Data records:
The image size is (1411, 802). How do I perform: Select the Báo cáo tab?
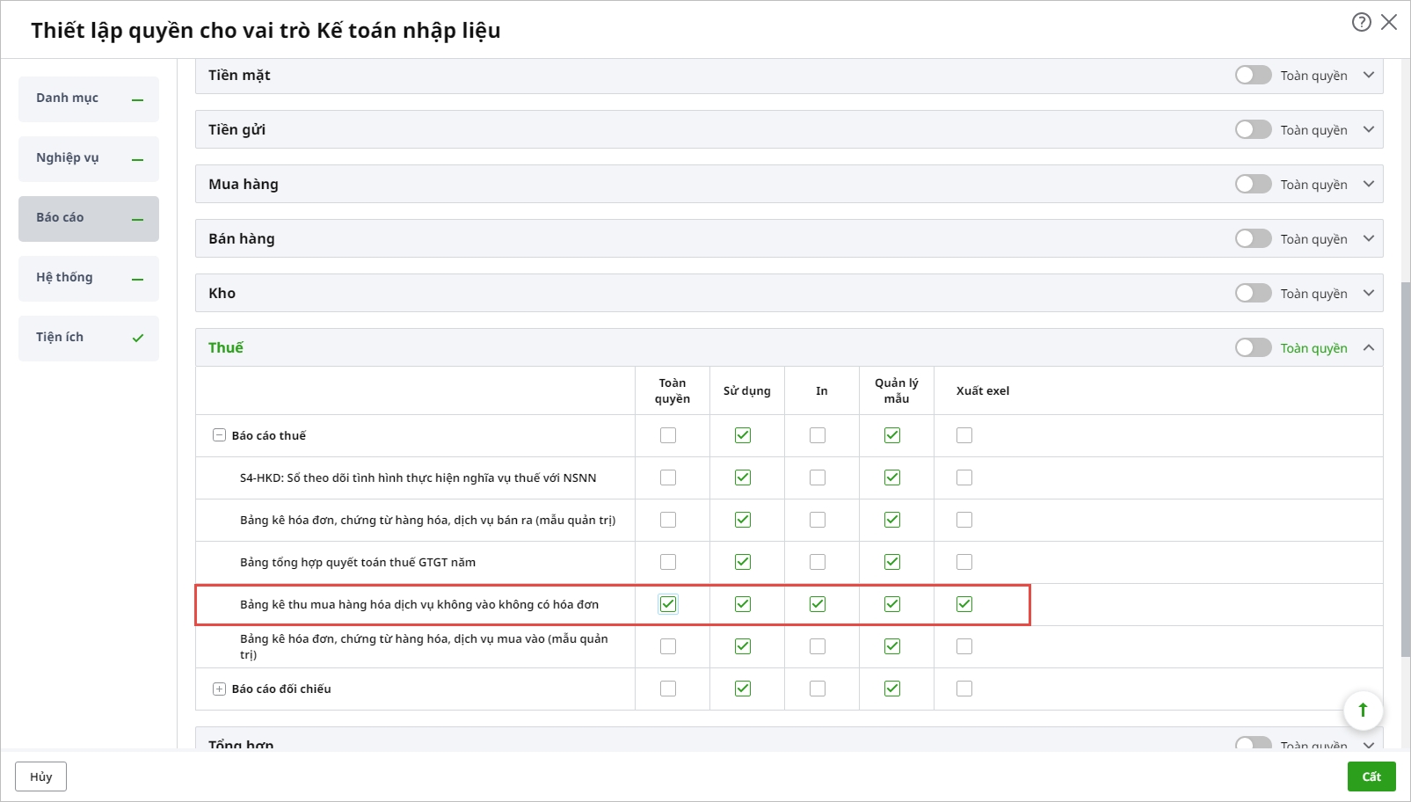88,218
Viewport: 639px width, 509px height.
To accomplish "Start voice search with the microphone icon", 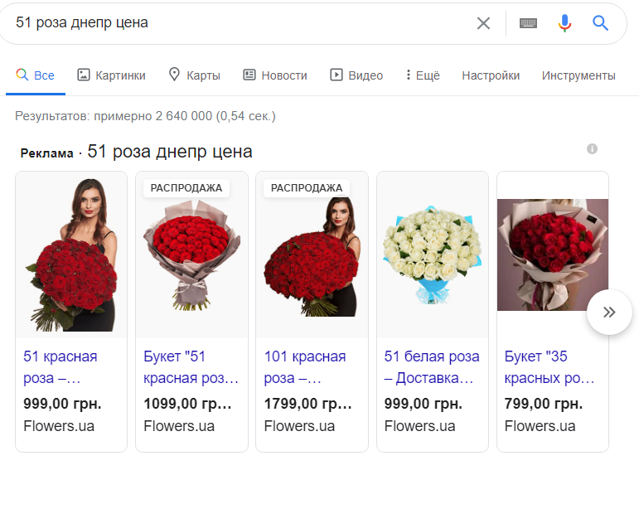I will coord(564,23).
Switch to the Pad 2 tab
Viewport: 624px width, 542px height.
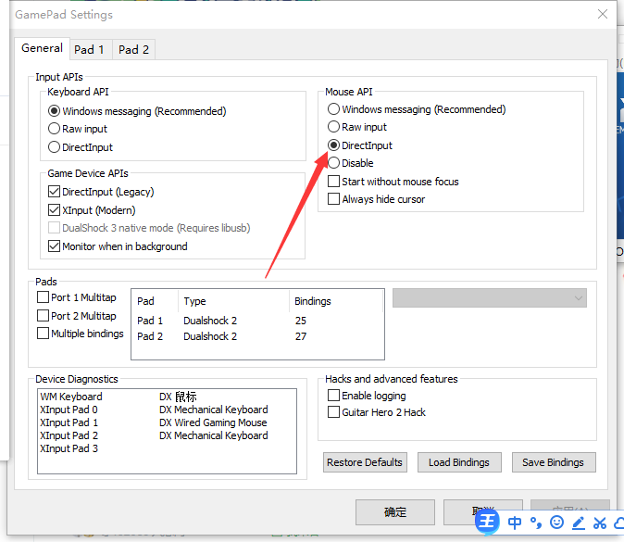[x=133, y=49]
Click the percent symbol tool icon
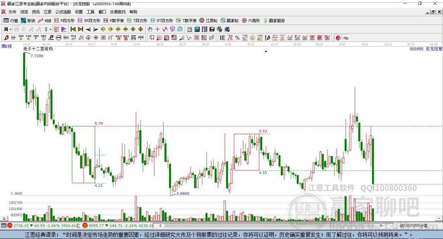The image size is (443, 239). (238, 38)
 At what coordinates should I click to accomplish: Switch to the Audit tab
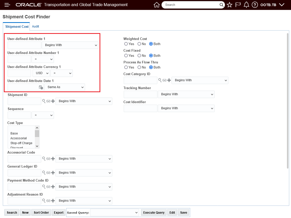35,26
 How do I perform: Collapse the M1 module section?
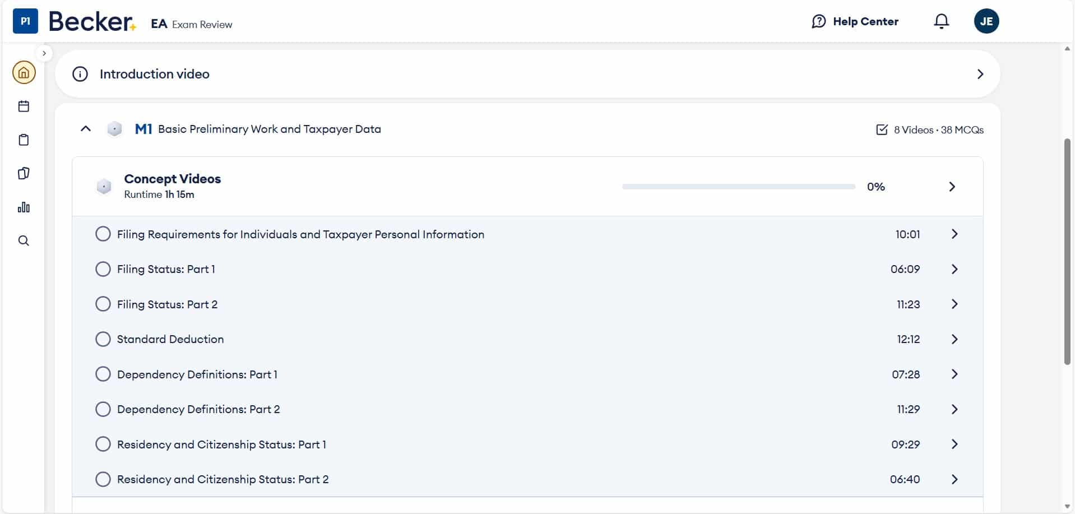tap(86, 129)
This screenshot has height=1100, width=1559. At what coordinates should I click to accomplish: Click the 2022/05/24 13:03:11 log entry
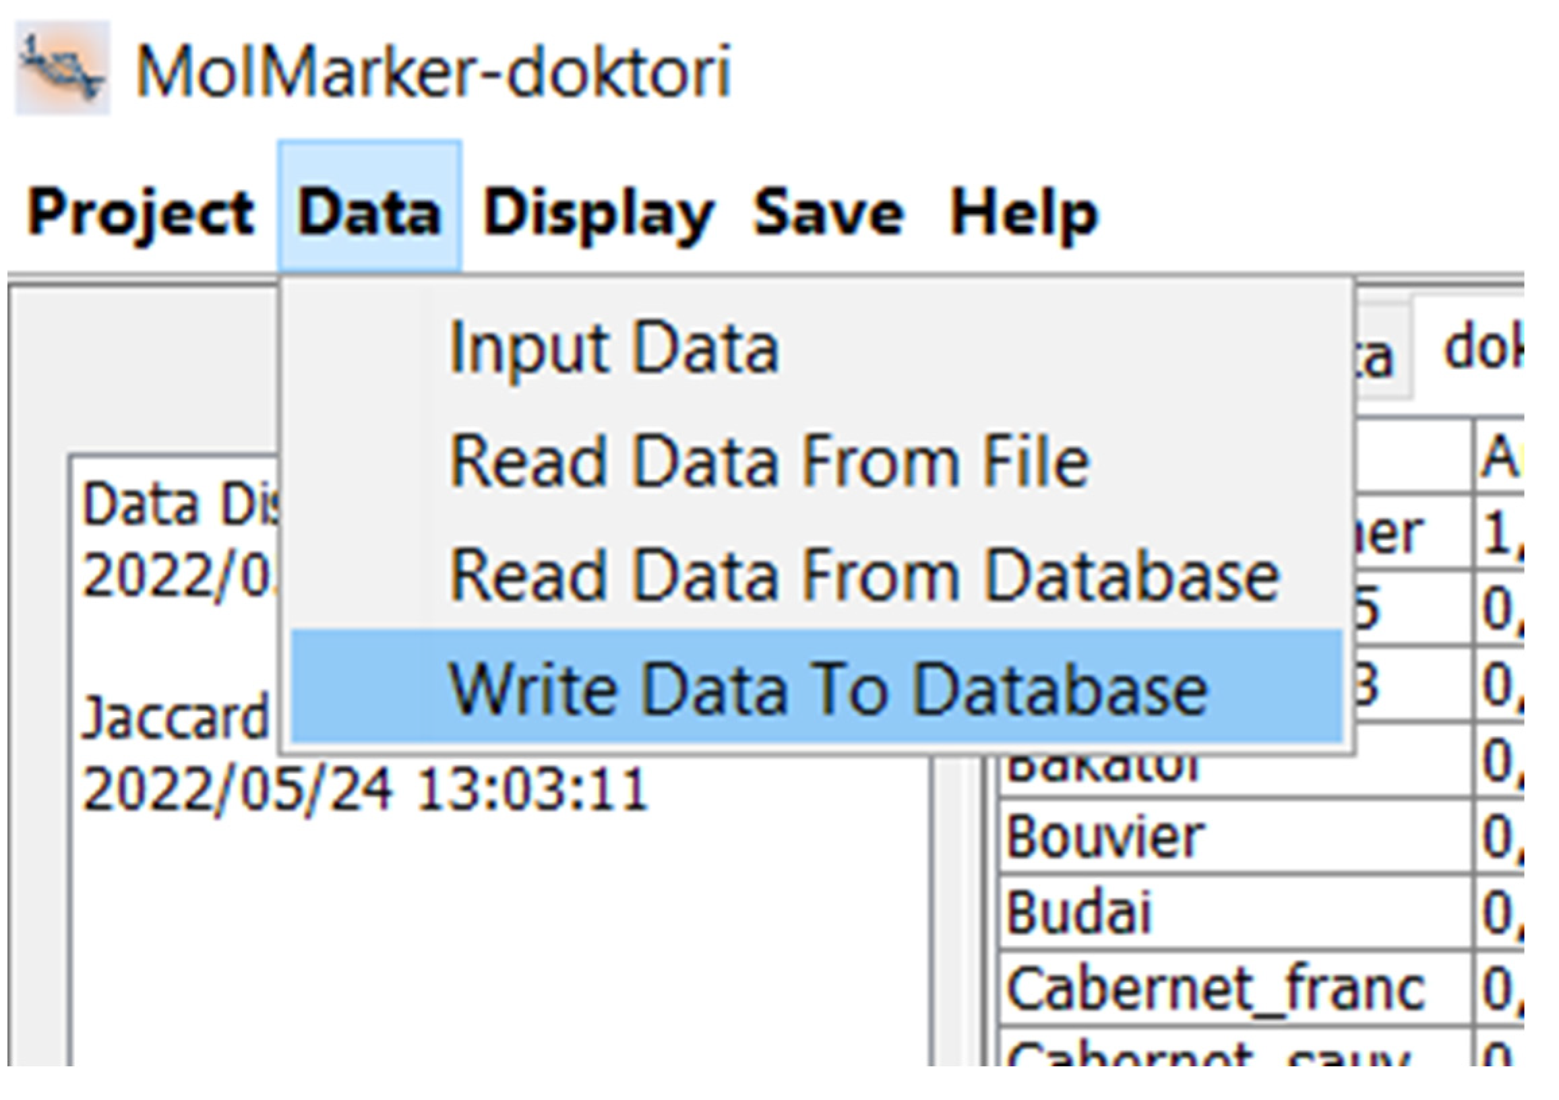tap(365, 789)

— Brief —
Your answer should consist solely of the lines from the one with "Click the percent symbol tool icon" through the last line of the entries, restated word for word, with the pictures omitted.

— Written answer —
Click the percent symbol tool icon
The image size is (443, 239). (238, 38)
 At what coordinates should I click to accomplish: Switch to the Audit tab
35,26
 How do I perform: Collapse the M1 module section?
tap(86, 129)
This screenshot has height=1100, width=1559. At what coordinates should I click to accomplish: Click the 2022/05/24 13:03:11 log entry
tap(365, 789)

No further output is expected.